The appellant had been in custody awaiting trial for a day or so over four months, so that it could be said that the effective sentence was about four and a half years, and I approach the appeal on this basis. The very real distinctions, in Australia, between remand detainees and convicted prisoners, does not obtain here to any great extent. Thus, as we cannot date a sentence back, we generally treat time served in custody awaiting trial as imprisonment, and deduct it from the overall penalty deemed proper.

I now come to consider the arguments advanced by Mr. Wall of counsel for the appellant.

N1>1.       It is submitted that neither by s. 567 nor by s. 568 (6) was it permissible to join, in the one indictment, the charges grouped in counts 1 and 2, with 3 and 4, nor was it permissible to group either of the charges in counts 1 and 2 with either of those in 3 and 4.

Because, in my respectful view, notwithstanding much authority to the contrary, s. 568 (6) has absolutely nothing to do with this, or any similar case, I will deal with it first.

The sub-section reads:

N2>“568.   ...

(6)      Any number of persons charged with committing different or separate offences arising substantially out of the same facts or out of closely related facts so that a substantial part of the facts is relevant to all the charges may be charged in the same indictment and tried together.” (The underlining is mine.)

I simply cannot conceive that this sub-section envisages a case where one, and one only, offender is involved.

Mr. Cory, who appeared for the Crown, was at pains to submit to the court how useful the section was, in the pack rape situation. I agree, but this comprehends a situation where more than one accused is involved. The words I have underlined make this abundantly clear.

There is no doubt in my mind that the section is aimed at two or more offenders. Surely it cannot be otherwise. How can a single man charged be “tried together”?

The learned trial judge, sitting as a single judge, very naturally, followed the strong line of authority which indicated that the section applied in the case of a single accused. His Honour saw the point very clearly, the words I underlined when I quoted the section were not lost upon him. At p. 25 of the Appeal Book the trial judge said, after quoting the sub-section:

“At first reading this would appear to be directed towards joinder of persons rather than of counts against a single accused. However the view appears to have been established in Queensland that the phrase, ‘any number of persons’ includes the case of a single person. Such a view seems to produce a strained meaning of the phrase ‘may be charged in the same indictment and tried together’ — the last three words perhaps becoming meaningless in the case of a single person being charged. But in any event the construction adopted by the Queensland Court would appear warranted by s. 9 of the Acts Interpretation Act of Papua.”

In my respectful opinion s. 9 of the Acts Interpretation Act cannot be applied to s. 568 (6). In my opinion s. 9 was never designed to deal with a situation like the present one.

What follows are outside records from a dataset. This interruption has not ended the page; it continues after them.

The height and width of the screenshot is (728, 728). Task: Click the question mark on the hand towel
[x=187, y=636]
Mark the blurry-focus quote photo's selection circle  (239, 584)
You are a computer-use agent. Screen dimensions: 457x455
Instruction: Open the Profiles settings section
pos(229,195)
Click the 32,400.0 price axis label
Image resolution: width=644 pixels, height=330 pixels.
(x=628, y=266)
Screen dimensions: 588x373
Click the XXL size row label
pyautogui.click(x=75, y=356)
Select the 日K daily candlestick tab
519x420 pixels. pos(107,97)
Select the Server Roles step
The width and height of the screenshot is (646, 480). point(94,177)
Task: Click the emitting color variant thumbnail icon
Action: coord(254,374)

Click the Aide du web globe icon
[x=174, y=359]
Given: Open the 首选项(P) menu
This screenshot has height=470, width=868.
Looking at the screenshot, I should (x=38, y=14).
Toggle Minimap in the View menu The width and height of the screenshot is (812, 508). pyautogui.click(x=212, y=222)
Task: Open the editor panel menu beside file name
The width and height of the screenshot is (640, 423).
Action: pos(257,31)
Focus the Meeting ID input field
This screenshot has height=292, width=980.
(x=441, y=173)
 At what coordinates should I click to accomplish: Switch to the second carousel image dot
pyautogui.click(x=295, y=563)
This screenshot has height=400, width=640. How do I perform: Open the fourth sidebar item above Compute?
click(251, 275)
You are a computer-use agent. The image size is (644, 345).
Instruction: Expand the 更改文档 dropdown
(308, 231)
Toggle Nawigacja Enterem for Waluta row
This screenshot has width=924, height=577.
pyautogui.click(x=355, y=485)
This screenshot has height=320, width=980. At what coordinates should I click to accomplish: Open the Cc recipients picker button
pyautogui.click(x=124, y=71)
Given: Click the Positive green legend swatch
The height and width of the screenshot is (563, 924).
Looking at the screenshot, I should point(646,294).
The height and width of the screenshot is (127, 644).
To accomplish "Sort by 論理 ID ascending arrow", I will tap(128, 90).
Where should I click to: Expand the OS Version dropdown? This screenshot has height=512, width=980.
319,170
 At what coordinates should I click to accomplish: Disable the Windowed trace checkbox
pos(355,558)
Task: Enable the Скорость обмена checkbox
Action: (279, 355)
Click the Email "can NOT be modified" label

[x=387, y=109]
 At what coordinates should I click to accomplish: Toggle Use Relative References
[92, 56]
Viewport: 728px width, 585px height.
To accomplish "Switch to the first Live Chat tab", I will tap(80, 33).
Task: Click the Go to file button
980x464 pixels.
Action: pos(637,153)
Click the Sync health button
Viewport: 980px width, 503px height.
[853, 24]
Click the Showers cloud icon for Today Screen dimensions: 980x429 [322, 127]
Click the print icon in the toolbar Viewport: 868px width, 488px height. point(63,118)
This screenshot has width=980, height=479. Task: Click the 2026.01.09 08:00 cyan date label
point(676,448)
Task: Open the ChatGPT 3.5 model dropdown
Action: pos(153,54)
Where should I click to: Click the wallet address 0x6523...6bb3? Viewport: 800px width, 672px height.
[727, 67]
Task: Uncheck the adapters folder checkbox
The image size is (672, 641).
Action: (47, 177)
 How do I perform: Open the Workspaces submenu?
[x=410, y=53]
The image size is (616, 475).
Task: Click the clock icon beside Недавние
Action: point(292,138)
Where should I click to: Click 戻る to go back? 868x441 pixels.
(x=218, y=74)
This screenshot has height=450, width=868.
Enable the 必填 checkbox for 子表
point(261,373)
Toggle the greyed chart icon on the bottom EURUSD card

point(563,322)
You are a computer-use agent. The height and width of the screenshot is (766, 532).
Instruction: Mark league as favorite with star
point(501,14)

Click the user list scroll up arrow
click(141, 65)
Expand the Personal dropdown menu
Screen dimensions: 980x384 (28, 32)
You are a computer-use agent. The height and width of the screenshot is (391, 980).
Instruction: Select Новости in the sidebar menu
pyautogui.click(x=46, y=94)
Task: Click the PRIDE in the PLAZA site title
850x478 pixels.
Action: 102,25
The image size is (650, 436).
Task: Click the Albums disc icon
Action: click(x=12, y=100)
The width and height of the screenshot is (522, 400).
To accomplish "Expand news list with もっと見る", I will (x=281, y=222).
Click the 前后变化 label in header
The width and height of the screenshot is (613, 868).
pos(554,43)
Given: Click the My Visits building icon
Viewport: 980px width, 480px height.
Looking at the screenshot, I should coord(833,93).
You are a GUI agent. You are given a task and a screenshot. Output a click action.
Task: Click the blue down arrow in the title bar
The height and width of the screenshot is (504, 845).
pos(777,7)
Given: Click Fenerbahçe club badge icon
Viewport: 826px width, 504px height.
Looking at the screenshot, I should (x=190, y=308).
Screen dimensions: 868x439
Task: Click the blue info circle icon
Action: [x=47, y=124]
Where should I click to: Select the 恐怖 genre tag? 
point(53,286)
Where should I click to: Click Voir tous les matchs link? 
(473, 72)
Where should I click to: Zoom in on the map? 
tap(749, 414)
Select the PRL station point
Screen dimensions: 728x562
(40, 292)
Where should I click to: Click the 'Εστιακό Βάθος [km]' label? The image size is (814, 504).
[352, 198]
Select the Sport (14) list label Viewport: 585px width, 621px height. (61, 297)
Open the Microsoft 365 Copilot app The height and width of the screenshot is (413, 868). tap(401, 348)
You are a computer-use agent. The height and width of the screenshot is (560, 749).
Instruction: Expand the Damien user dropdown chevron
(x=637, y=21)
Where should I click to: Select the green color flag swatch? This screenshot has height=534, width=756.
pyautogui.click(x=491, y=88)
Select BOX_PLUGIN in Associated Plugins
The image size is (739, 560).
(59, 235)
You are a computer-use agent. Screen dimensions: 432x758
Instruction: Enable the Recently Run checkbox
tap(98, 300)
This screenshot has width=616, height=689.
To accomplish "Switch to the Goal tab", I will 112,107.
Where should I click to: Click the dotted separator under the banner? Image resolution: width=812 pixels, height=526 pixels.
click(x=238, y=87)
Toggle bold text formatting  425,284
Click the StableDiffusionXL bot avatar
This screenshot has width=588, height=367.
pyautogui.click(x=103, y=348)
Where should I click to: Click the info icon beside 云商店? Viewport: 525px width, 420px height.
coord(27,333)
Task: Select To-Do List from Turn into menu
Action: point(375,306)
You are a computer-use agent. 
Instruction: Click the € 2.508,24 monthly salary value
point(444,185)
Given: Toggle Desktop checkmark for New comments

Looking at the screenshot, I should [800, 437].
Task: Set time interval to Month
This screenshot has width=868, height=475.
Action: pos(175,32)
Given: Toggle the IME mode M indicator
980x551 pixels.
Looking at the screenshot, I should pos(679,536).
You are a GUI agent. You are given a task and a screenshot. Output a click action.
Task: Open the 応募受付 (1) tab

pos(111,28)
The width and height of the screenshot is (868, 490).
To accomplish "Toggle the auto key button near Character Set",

In my opinion s. 567[cdlxv]3 is applicable, provided that the facts support its application in a particular case.

Mr. Wall of counsel for the accused submits very strongly that the facts here do not bring the case, as the Crown would suggest, within the section. He submits that the incidents within the house, which clearly indicate that the accused was minded to rape Mrs. Henrys, or make some sort of sexual attack upon her, witness the knife, the length of nylon rope, the words that he directed at her, and his very presence, and the later stabbing incident, are disjunctive. He submits that everything points to the stabbing near the top of the stairs leading down into the yard being no more than a stabbing directed at escape, motivated by fright and a desire to get away, because Mrs. Henrys was calling out to neighbours, and the accused, being her house servant, would have been aware that the names she was calling out were the names of people living close by. I do not think that Mr. Wall advanced this, but I suppose it could also be suggested that the stabbing arose out of anger or frustration when Mrs. Henrys clearly indicated to the accused that she wanted nothing to do with him in a sexual sense. During Mr. Wall’s address I must own to having been attracted by this argument. However, because of pressure of work, I had not, as I usually do, read the Appeal Book closely before coming into court, but had only skimmed through it. I have now read it very closely indeed and I am of opinion that the stabbing can be linked with all that went before, even though a separate and distinct offence, and that the trial judge was perfectly entitled to make the findings that he did, and convict the accused. The accused had no need to use a knife to escape, Mrs. Henrys was not resisting him, she had moved outside and was obviously proceeding on her way down the stairs. The accused was a man, she was a frightened woman. He could have easily pushed her aside or simply run past her. In my view the appeal against conviction must fail.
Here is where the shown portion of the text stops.